34. The photograph is paramount. Concentrate all your resources on areas to be photograph. Construction need only be durable enough to survive the photo-shoot, not actual use.
35. Brow beat your computer support fellow. Remember, your computer has never ever worked correctly, and “why must I ask you to keep fixing this?”
36. At least once per client meeting, directly question your project leader’s intellectual capacity. Apologize to the client for his/her ignorance (regardless of the validity of his/her remarks”)
37. When others are speaking, do not listen. Concentrate instead on what you will say next.
38. Assert that you work is better than (insert name of architect more highly-esteemed than your)
39. Hire a young attractive employee fitting your sexual preference, regardless of their intelligence or lack thereof. Never find any fault with them. Never fire them. Just leer at them.
40. Punctuate your speech with words for which you have created your own new, bewildering definitions.
41. When walking by an employee’s desk, briefly glance at whatever lies on top, declare it unsatisfactory, provide no solution, and simply continue on your way. Allow no more than 10 seconds for said exchange.
42. No office-wide staff meetings. This would needlessly give workers a sense for the future of the firm, and consequently, their jobs. Much better to keep them nervous, nervous, nervous.
43. Receive praise only. Never provide it.
44. Assume that the office runs on autopilot. New work arrives, contracts get signs, people get hired, people get fired, drawings get drawn, clients get invoiced, bills get paid, paychecks get printed, buildings get built and your Audi gets washed, all whilst you blithely sip chardonnay in first class.
45. Publicity is absolute. Yield to this axiom: if your name isn't in print, you simply do not exist.
46. Copy robustly from yourself. If it worked with a different client, on a different project, with a different building type, in a different time and in a different country, why bother creating unique solution for this project.
47. Cultivate a voice of condescension, a manner of aggression and an appearance of eccentricity.
48. Acquiesce to all of the following client requests, no matter how disastrous it may be to the firms financial integrity: major last-minute changes, reduction to your fee, reduction to your schedule, reductions to the quality of the project, endless design options, client request for delayed payments, pro-bono side-work, working with out a contract, cleaning up another architect’s failed design, or employing the client’s son or daughter in an internship.
49. Remember, inside you are just a child who needs to get his way.
50. Lastly, pass down you unconditional conviction of your own genius to younger generations, so that they too can nurture an unjustified sense of self (regardless of their accomplishments) and mutate their integrity in the pursuit of fame, thus perpetuating the twisted personality cult of Starchitecture inexorably into the future.
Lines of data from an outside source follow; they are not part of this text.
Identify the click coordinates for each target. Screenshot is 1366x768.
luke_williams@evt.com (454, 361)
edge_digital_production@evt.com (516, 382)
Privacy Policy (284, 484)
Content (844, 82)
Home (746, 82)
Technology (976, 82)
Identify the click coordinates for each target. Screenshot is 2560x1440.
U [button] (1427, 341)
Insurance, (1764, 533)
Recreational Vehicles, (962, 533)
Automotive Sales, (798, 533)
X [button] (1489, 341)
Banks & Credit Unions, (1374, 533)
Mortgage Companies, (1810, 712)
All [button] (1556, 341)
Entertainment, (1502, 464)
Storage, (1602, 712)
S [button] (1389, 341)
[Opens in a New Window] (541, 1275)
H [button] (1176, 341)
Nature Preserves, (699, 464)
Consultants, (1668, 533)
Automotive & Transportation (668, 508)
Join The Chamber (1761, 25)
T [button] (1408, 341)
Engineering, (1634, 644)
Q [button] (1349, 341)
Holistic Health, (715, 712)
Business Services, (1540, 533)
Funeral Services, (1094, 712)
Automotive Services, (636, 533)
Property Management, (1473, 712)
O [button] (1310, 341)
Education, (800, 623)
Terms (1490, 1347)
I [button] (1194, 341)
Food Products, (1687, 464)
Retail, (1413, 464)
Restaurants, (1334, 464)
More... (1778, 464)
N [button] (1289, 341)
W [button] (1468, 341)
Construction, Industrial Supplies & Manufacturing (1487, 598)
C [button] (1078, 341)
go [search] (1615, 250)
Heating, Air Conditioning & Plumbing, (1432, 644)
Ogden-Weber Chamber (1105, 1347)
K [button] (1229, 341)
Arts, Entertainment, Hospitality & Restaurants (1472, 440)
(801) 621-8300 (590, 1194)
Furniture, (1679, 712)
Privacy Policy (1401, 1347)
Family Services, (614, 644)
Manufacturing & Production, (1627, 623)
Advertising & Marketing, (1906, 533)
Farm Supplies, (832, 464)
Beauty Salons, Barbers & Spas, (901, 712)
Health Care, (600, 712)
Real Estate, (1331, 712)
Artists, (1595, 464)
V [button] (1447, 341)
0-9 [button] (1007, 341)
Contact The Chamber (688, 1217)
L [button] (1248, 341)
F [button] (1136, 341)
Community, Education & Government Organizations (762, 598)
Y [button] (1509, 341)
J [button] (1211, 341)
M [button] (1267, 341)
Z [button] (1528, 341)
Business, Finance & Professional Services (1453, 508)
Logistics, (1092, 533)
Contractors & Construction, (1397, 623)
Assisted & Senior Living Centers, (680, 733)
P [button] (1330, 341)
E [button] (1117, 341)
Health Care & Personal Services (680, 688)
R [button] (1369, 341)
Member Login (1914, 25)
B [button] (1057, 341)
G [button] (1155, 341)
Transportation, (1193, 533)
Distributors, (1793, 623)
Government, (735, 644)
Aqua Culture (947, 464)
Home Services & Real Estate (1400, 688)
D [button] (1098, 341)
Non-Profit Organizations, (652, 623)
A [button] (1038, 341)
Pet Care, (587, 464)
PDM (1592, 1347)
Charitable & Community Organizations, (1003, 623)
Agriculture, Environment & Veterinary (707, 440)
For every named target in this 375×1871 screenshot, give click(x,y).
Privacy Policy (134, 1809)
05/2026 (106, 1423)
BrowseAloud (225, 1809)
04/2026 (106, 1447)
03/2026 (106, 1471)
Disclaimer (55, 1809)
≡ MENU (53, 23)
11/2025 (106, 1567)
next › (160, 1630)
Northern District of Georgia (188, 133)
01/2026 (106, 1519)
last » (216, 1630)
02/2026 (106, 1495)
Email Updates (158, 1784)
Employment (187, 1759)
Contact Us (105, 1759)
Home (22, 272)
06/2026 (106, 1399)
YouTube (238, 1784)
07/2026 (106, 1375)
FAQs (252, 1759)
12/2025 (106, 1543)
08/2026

-by Anonymous (may be Conrad) may be you. Anonymous is an architect. Anonymous went to the Right universities, and there studied with the Right professors, and recieved the Right grades, the Right awards and the Right degrees. Subsequently, Anonymous earned the Right professional registrations. Anonymous has the Right architects on the Right projects, but that has somehow turned out Wrong. Anonymous has quietly endured in their little fiefdoms, and observed aghast at their often childish, irratinal behavior, yet inexplicable success. Anonymous is ultimately fearful that s/he may turn out just like them.